Nel 1996 il Congresso nordamericano aveva autorizzato la vendita al Messico per 146.617.738 dollari. Dieci milioni in equipaggiamenti per aeroplani, sei milioni di cartucce, un milione e mezzo di dollari in pesticidi, 378 lanciagranate, 3 elicotteri MD-500, maschere antigas, più di 61 mila dollari in prodotti chimici anti-persona.

Nel 1997, 10 mila pistole, mille 80 fucili AR-15, 3 mila 193 M-16 e equipaggiamenti per carri armati e veicoli con artiglieria. Nel 1999 si è previsto shopping per, almeno, 62 milioni di dollari. (I dati sono stati presi da Le Forze armate messicane alla fine del millennio. I militari nella congiuntura attuale. López y Rivas, Gilberto; Sierra Guzmán, Jorge Luis; Enríquez del Valle, Alberto; Gruppo Parlamentare del PRD, Camera di Deputati, 57.a Legislatura).

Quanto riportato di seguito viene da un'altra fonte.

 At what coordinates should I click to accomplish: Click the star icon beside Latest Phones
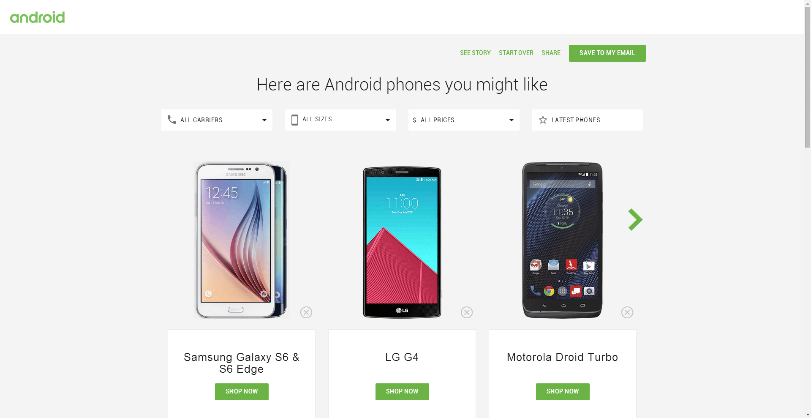[x=543, y=120]

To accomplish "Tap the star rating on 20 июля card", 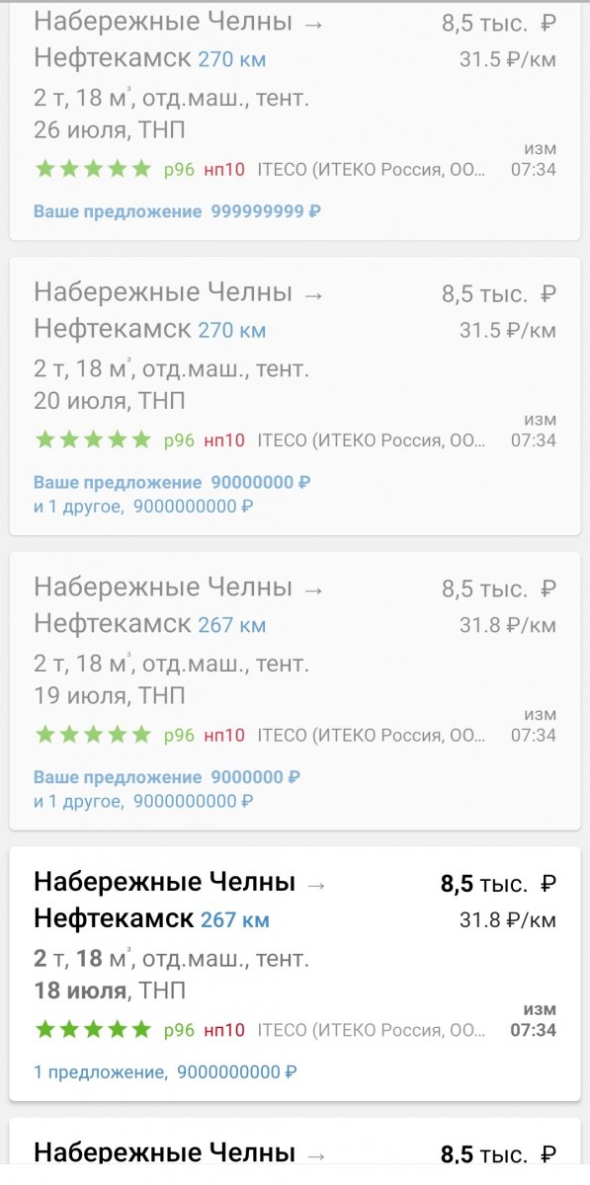I will pos(94,439).
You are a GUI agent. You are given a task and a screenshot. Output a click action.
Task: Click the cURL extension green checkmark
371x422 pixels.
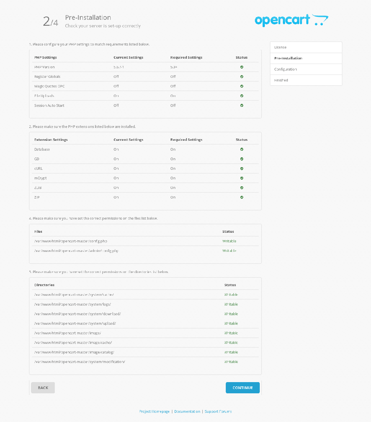(242, 168)
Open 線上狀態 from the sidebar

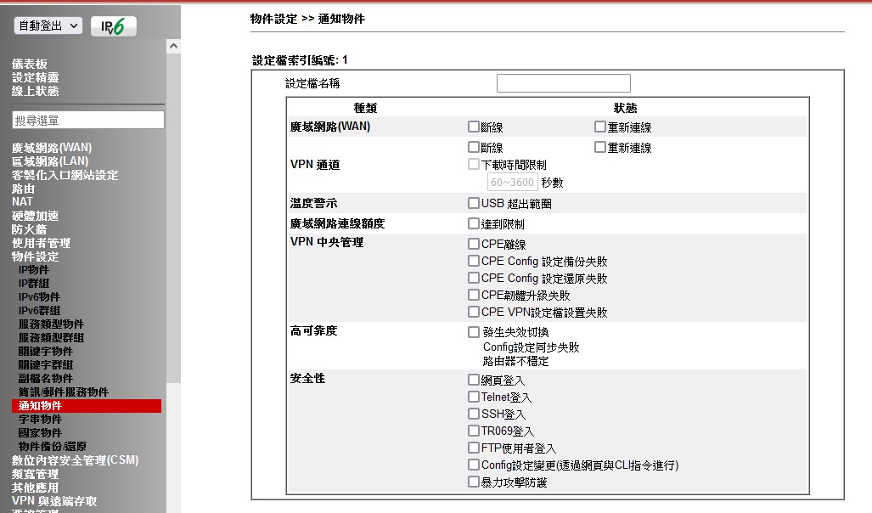click(x=36, y=91)
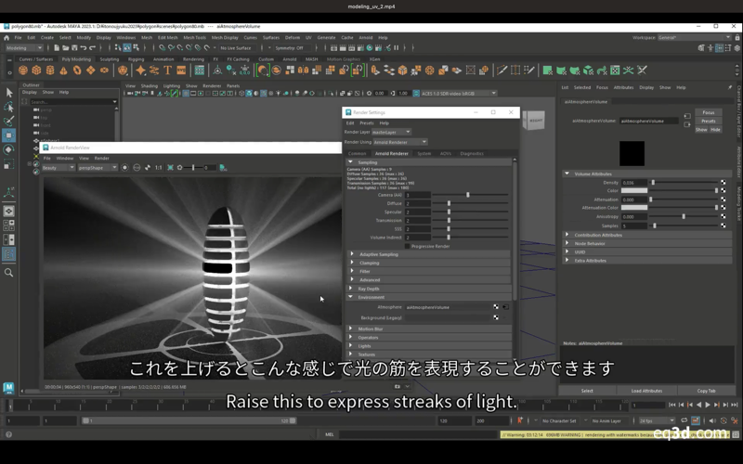This screenshot has height=464, width=743.
Task: Click the Color swatch in Volume Attributes
Action: 633,191
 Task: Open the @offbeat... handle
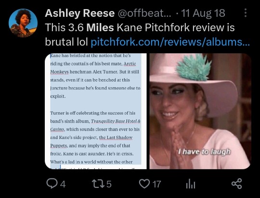[144, 13]
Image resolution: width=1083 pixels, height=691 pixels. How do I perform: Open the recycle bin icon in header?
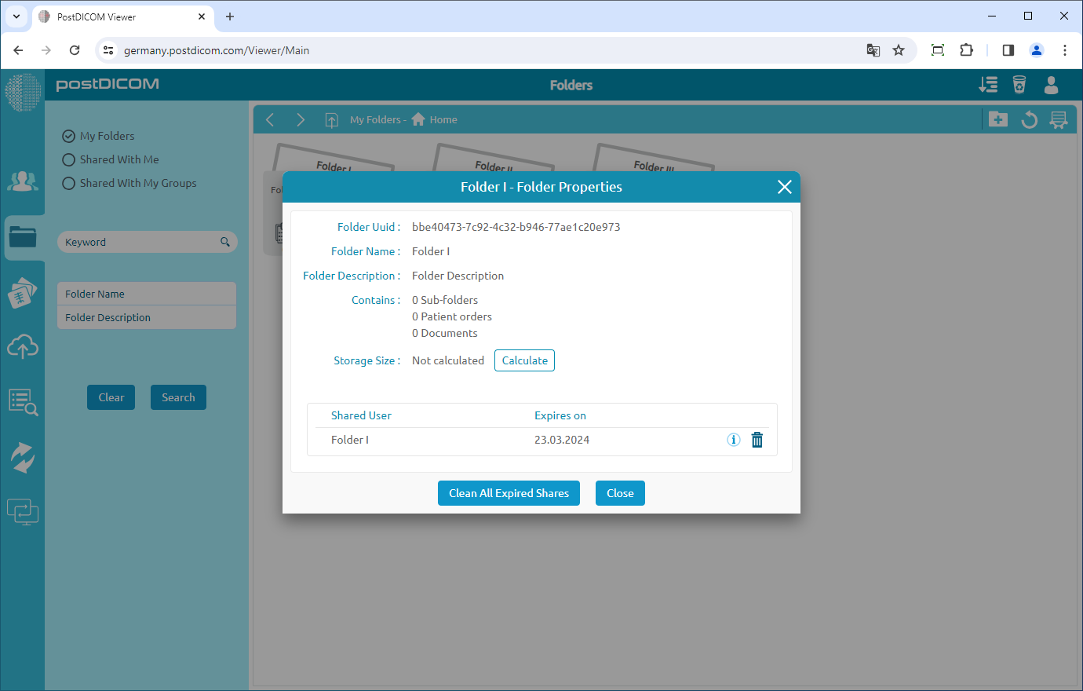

La Forza Aerea Messicana, secondo una relazione della Segreteria della Difesa Nazionale, durante i cinque anni del sessennio di Ernesto Zedillo, ha incrementato le sue operazioni aeree del 37% rispetto ai sei anni precedenti. Adesso si compiono fino a 110 operazioni al giorno (contro le 87 dei sei anni precedenti). Dal 1995, la dotazione di aerei e elicotteri è cresciuta del 62%. All'inizio dell'amministrazione di Zedillo si contavano 246 aeroplani, adesso ce ne sono 398 (senza contare i 74 elicotteri Huey che sono ritornati agli USA - dai dati del Bollettino della Forza Aerea Messicana e di El Universal).

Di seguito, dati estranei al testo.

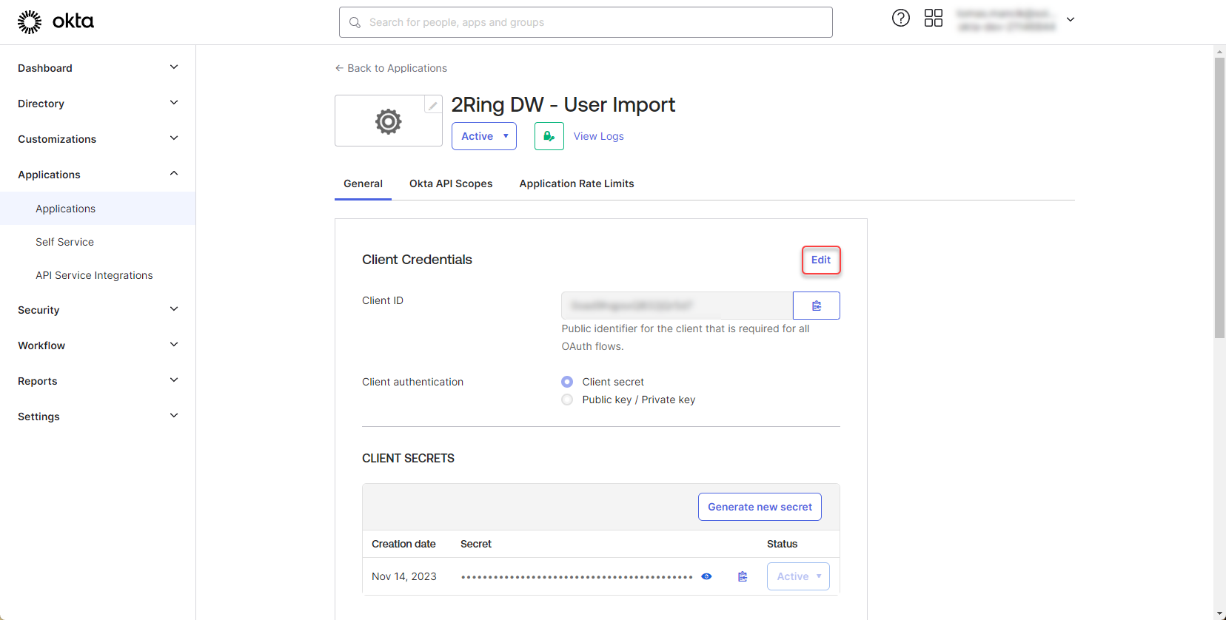The image size is (1226, 620).
Task: Click the green assignment icon button
Action: [549, 136]
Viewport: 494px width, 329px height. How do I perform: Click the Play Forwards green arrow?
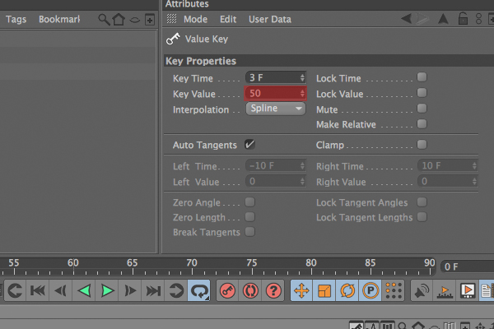click(x=107, y=290)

Ogni 29 giorni si verifica un incidente, un incidente fatale ogni 105 giorni e si perde un aeroplano militare ogni 86 giorni. Ogni 26 giorni si verificano degli "incidenti" che si possono codificare in quella che si può chiamare "pressione di guerra" (war stress). Gli "incidenti" hanno un incremento superiore al 43% rispetto ai sei anni che precedono.

Coloro che procurano le macchine aeree di morte al Messico sono Stati Uniti, Svizzera e Russia (da dati della pubblicazione Airpower Journal Internacional, su dati del tenente colonnello Luis F. Fuentes, della Forza Aerea degli Stati Uniti). Con il loro appoggio si sono armati cinque squadroni antiguerriglia. Uno degli squadroni antiguerriglia (conta con cinque elicotteri Bell 205A-1, cinque Bell 206 JetRanger e 15 Bell 212) è destinato al Chiapas e i suoi 25 elicotteri sono armati. Nella partita degli aerei da ricognizione, dei due squadroni di aerofotometria (per la preparazione di piani) di 10 Rockwell 500S Commander che esistono, quanto meno quattro sono quelli che operano sopra la "zona di conflitto"; e della unità di ricerca e riscatto, che conta nove velivoli IAI-201 Arava, almeno due sono destinati alla vigilanza aerea del territorio ribelle.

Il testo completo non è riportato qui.